Danielle DeTiberus lives in Charleston, SC, where she teaches creative writing. Her poetry has appeared in Academy of American Poets, Copper Nickel, The Missouri Review, River Styx, Spoon River Poetry Review, Waxwing and elsewhere. Her nonfiction has appeared in Entropy, Hunger Mountain Review, and The Los Angeles Review. Her work has been featured in The New York Times, the Best American Poetry anthology, Verse Daily, and The Missouri Review’s special Project Muse collection Ascendant: Seven Promising Poets.

Her manuscript, Better the Girl Know Now, was selected as a finalist for Black Lawrence Press’ 2018 Hudson Prize.
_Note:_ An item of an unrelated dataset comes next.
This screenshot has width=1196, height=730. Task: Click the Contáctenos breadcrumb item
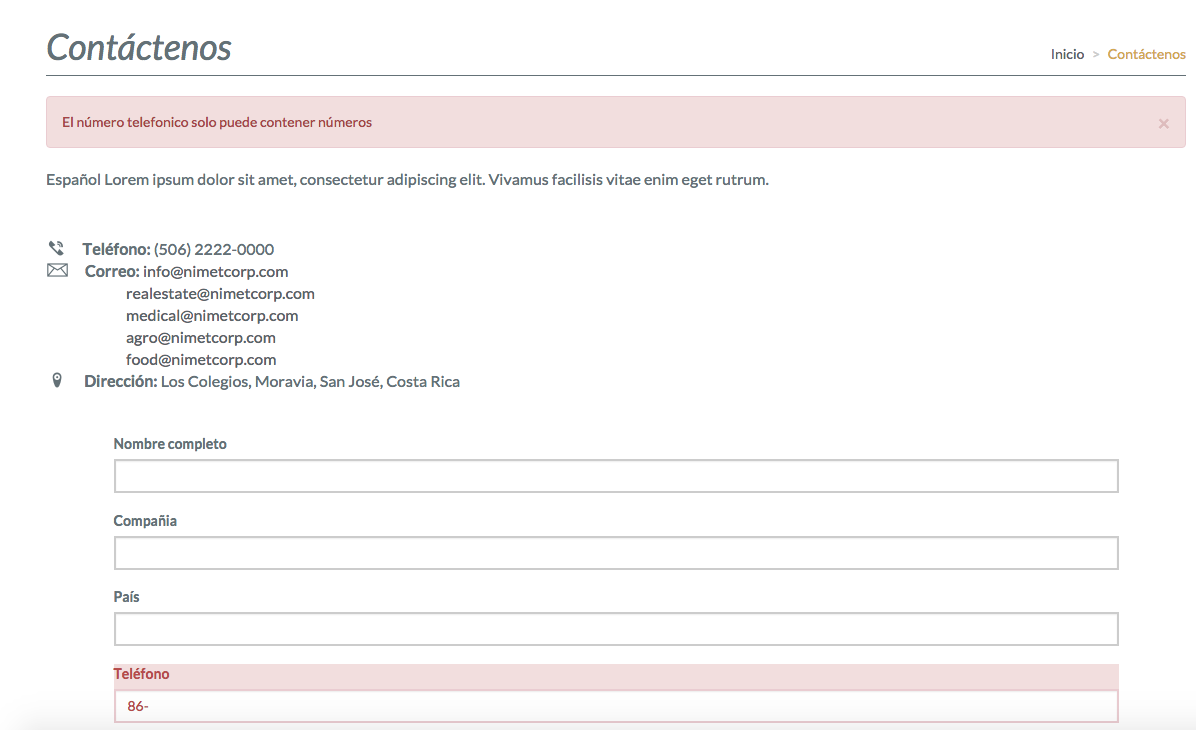(1146, 54)
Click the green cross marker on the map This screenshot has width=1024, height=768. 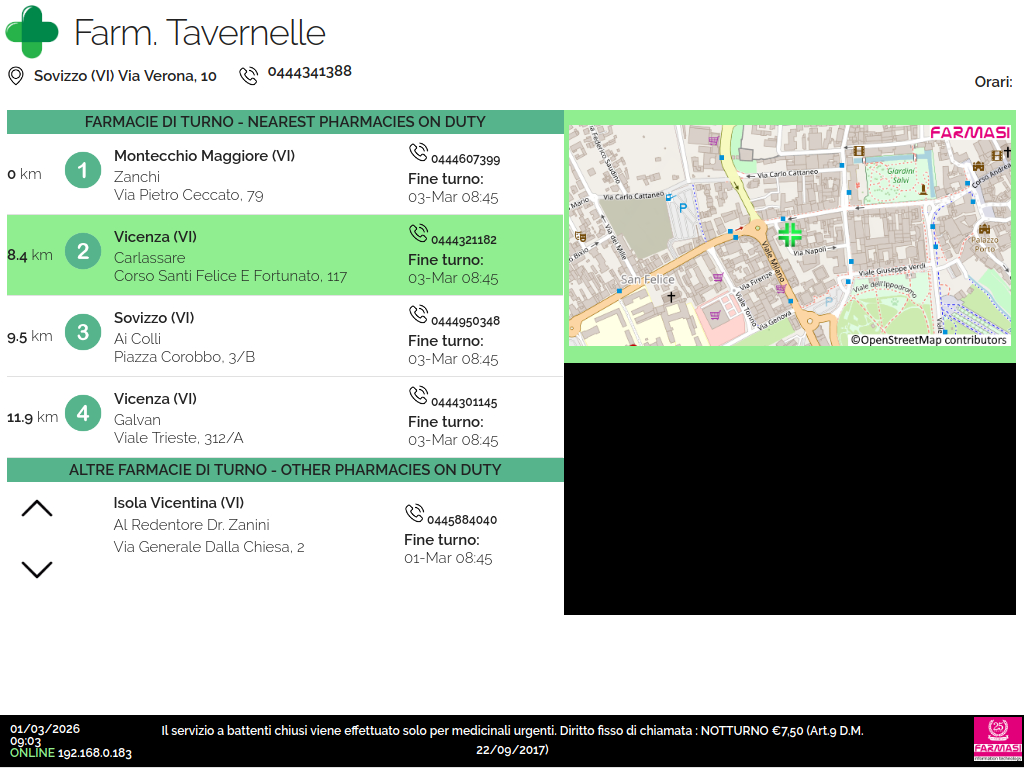790,235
In 2016, she received the Carrie McCray Nickens Fellowship in poetry from the South Carolina Academy of Authors. Her poem “In a Black Tank Top” was selected for inclusion in Best American Poetry 2015, and her poem “Turtleneck” is included in the 2016 anthology Bared: Contemporary Poetry and Art on Bras and Breasts. In 2012, her poems “I Thought After Thirty” and “Love and Other Hand Grenades” won the Dubose and Dorothy Heyward Society Prize and the Jane Moran Prize, respectively, through the Poetry Society of South Carolina. Her poem “Like That” was chosen by Mark Doty as Honorable Mention for the 2009 Arts & Letters Rumi Prize in Poetry. 

Among some of her students’ accomplishments are: publication in the Rattle Young Poets Anthology, The Interlochen Review and The Best Teen Writing; Third Place in Princeton’s High School Poetry Prize; one winner and two finalists for the National Student Poets Program; and numerous national Gold Medals from the Scholastic Art & Writing Awards, including the prestigious Gold Medal Portfolio.